+++ DATA FOR PROCESSING +++

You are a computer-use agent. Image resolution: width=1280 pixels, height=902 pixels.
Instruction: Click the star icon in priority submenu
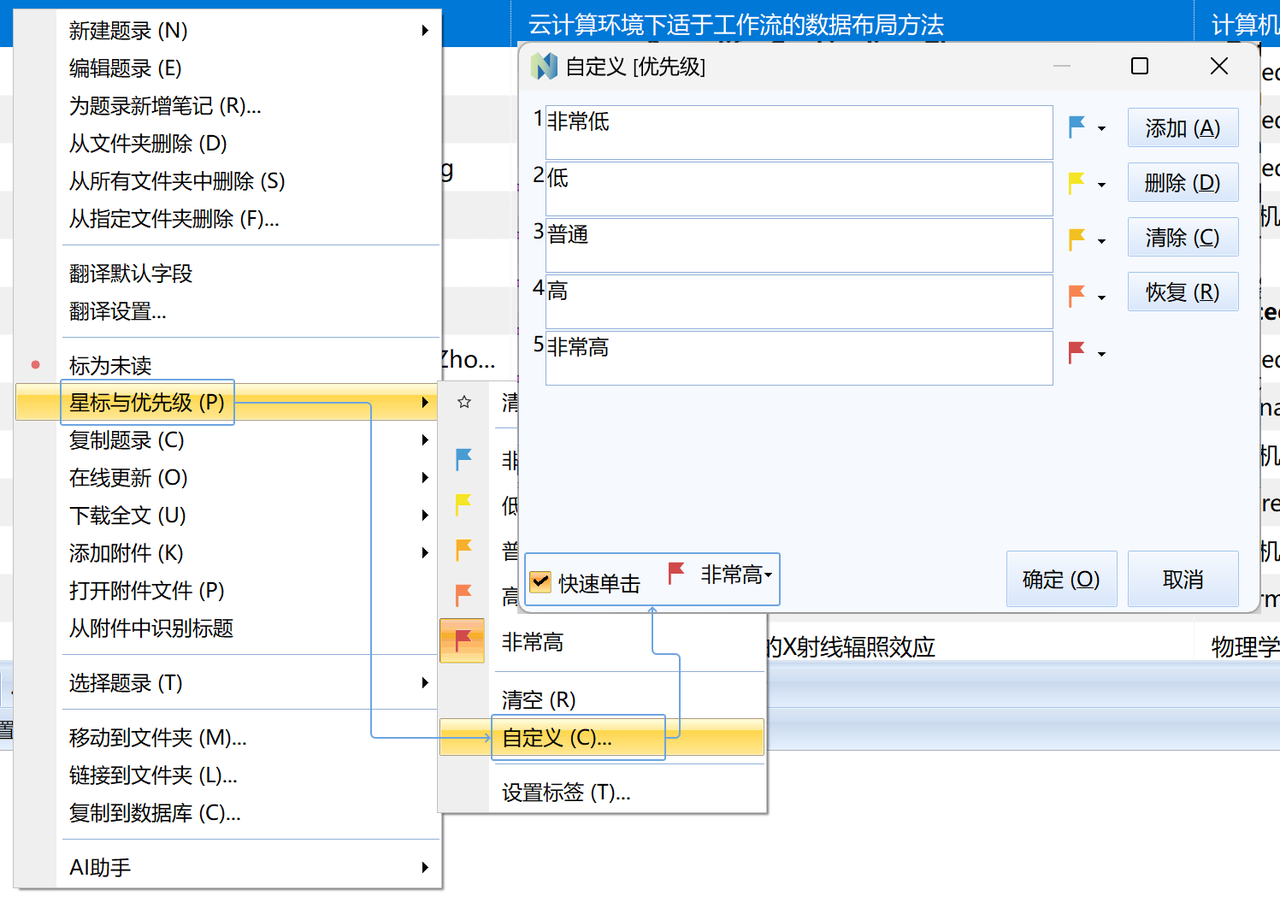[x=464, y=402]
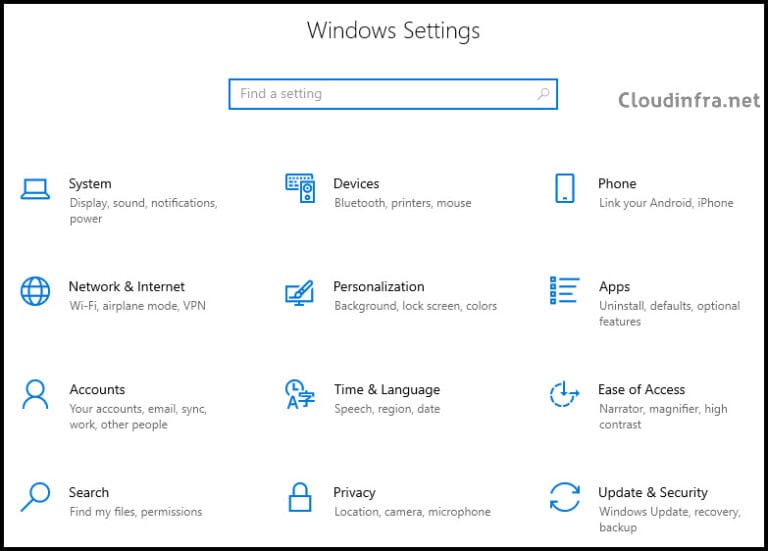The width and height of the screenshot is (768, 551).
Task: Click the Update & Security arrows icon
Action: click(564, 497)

+++

**WHAT NEEDS TO BE DONE**
Each entry above has to be set down again verbatim, except for its pictures.

**RESPONSE TO THIS TASK**
You are a computer-use agent. Image resolution: width=1280 pixels, height=902 pixels.
Instruction: Click the star icon in priority submenu
[x=464, y=402]
The width and height of the screenshot is (768, 551).
Task: Click the Update & Security arrows icon
Action: click(564, 497)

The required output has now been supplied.